WRITTEN TASKS:
a. In the news report about the SF State journalism student and the shield law, who argued for the district attorney's office at Friday's hearing?
b. Continue the news report about the SF State journalism student and the shield law from where it stops.

EXTRACT TO READ:
San Francisco Superior Court Judge Tomar Mason will hear additional arguments June 24 in a SF State journalism student’s attempt to invoke the shield law to stop police from questioning him regarding an April 17 murder in the city’s Bayview neighborhood.

The 22-year-old student arrived shortly after the murder of Norris Bennett, 21, and took pictures. The student now fears retaliation.

On Friday, Mason sealed the student’s identity and other information at the request of his lawyers, the Chron reports. An attorney for the city did not object.

Police raided the student’s apartment and took his photos. The homicide remains unsolved, and police claim they wanted the student’s photos to see if they could find the killer.

The Chron reported that at Friday’s hearing, a lawyer for the district attorney’s office, Laura Zunino, argued that simply hoping to sell a project did not qualify someone for coverage under the shield law.

SUPPLIED DATA:
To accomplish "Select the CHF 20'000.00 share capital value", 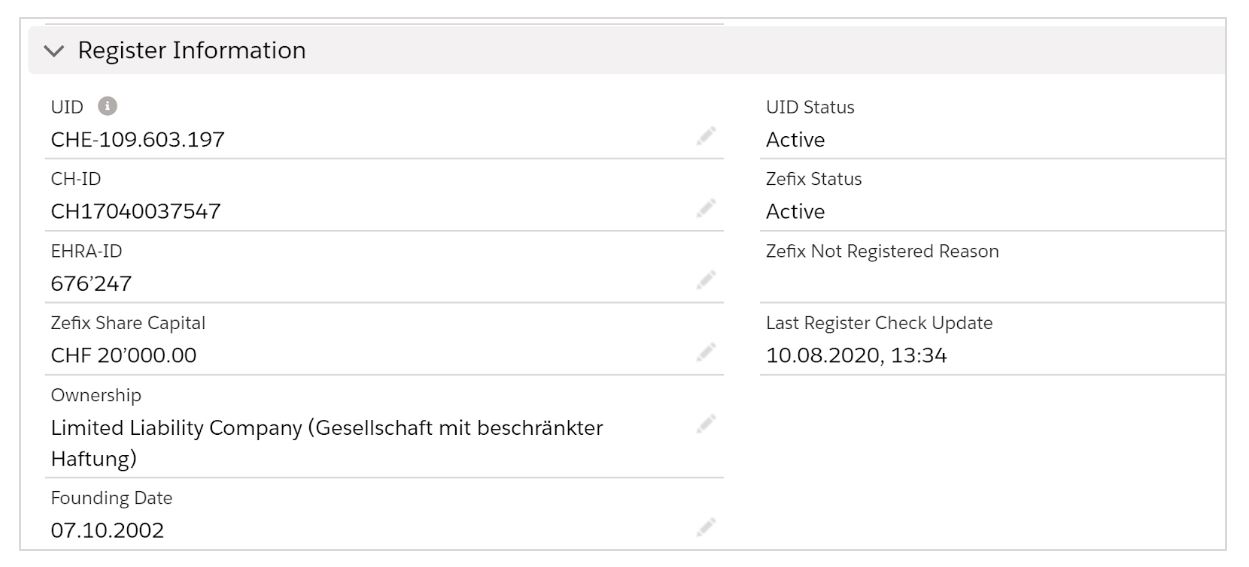I will (124, 356).
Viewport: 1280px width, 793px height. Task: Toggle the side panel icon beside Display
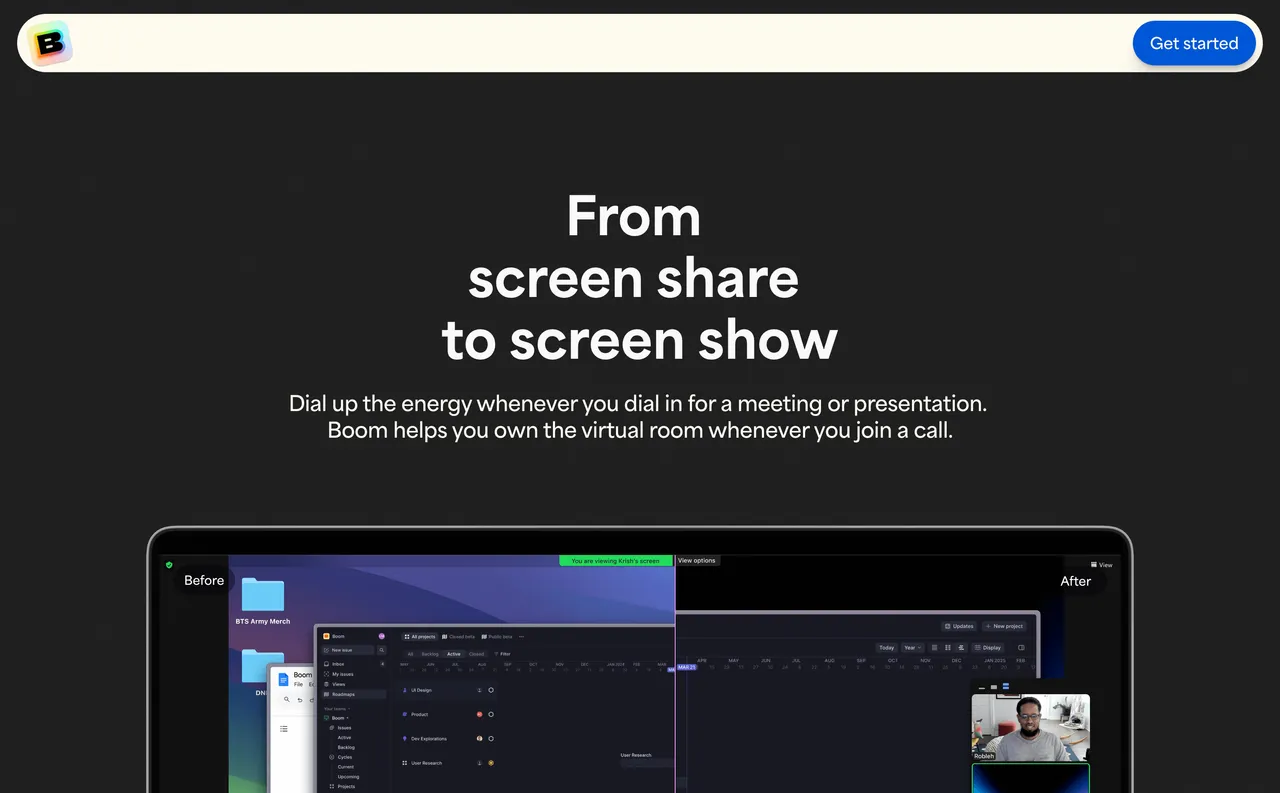point(1022,648)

ANSWERS TO THE PROBLEMS:
a. Laura Zunino

b.
“He was working on a school project,” she said.

Extending the shield law to him, she said, would “in essence, eviscerate the rule.”

Zunino added that the student lacked an established freelance relationship with a media outlet that courts have recognized as a condition for protection under the shield law.

One of the student’s attorneys, Michael Ng, argued that courts have ruled that freelancers are protected under the shield law.

“I don’t think we’d be here if the police executed a search warrant on the San Francisco Chronicle or on a CNN van,” said Ng.